What you should do
Below are some entries. Reproduce them word for word from the first line through the line containing "point(672,730)", including that line.

**** Supplied entries ****

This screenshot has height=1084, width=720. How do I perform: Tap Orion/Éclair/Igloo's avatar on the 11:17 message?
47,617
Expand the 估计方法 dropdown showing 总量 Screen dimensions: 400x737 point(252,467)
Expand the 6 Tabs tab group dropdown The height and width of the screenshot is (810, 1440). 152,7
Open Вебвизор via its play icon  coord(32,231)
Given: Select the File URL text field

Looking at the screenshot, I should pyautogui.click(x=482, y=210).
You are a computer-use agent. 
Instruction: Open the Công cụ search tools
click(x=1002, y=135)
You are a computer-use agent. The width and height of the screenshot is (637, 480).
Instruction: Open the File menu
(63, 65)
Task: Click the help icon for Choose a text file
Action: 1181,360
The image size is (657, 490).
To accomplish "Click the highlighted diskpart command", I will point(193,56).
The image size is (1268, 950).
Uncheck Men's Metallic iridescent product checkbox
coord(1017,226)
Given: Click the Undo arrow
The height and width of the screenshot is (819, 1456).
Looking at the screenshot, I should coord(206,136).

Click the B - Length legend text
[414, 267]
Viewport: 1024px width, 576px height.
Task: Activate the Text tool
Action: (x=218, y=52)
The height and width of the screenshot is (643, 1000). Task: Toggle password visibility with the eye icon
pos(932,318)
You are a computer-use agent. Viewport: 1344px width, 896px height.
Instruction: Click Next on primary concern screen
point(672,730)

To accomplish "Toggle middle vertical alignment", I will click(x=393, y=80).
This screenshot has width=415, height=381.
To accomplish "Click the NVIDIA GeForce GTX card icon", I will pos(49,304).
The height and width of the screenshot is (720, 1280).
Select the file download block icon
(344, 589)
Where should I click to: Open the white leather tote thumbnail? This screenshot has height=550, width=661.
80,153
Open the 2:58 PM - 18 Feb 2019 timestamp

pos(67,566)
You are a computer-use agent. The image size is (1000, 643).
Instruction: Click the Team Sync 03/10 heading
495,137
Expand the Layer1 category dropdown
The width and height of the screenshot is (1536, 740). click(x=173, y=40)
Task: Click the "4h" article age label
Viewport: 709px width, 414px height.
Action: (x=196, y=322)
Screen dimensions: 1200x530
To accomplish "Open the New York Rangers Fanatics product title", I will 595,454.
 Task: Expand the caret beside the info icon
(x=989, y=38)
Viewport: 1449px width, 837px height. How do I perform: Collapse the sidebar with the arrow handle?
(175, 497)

****

Result of the task
This screenshot has height=1084, width=720. How do I perform: Tap Orion/Éclair/Igloo's avatar on the 11:17 message?
47,617
Expand the 估计方法 dropdown showing 总量 Screen dimensions: 400x737 point(252,467)
Expand the 6 Tabs tab group dropdown The height and width of the screenshot is (810, 1440). 152,7
Open Вебвизор via its play icon  coord(32,231)
Given: Select the File URL text field

Looking at the screenshot, I should pyautogui.click(x=482, y=210).
You are a computer-use agent. 
Instruction: Open the Công cụ search tools
click(x=1002, y=135)
You are a computer-use agent. The width and height of the screenshot is (637, 480).
Instruction: Open the File menu
(63, 65)
Task: Click the help icon for Choose a text file
Action: 1181,360
The image size is (657, 490).
To accomplish "Click the highlighted diskpart command", I will point(193,56).
The image size is (1268, 950).
Uncheck Men's Metallic iridescent product checkbox
coord(1017,226)
Given: Click the Undo arrow
The height and width of the screenshot is (819, 1456).
Looking at the screenshot, I should coord(206,136).

Click the B - Length legend text
[414, 267]
Viewport: 1024px width, 576px height.
Task: Activate the Text tool
Action: (x=218, y=52)
The height and width of the screenshot is (643, 1000). Task: Toggle password visibility with the eye icon
pos(932,318)
You are a computer-use agent. Viewport: 1344px width, 896px height.
Instruction: Click Next on primary concern screen
point(672,730)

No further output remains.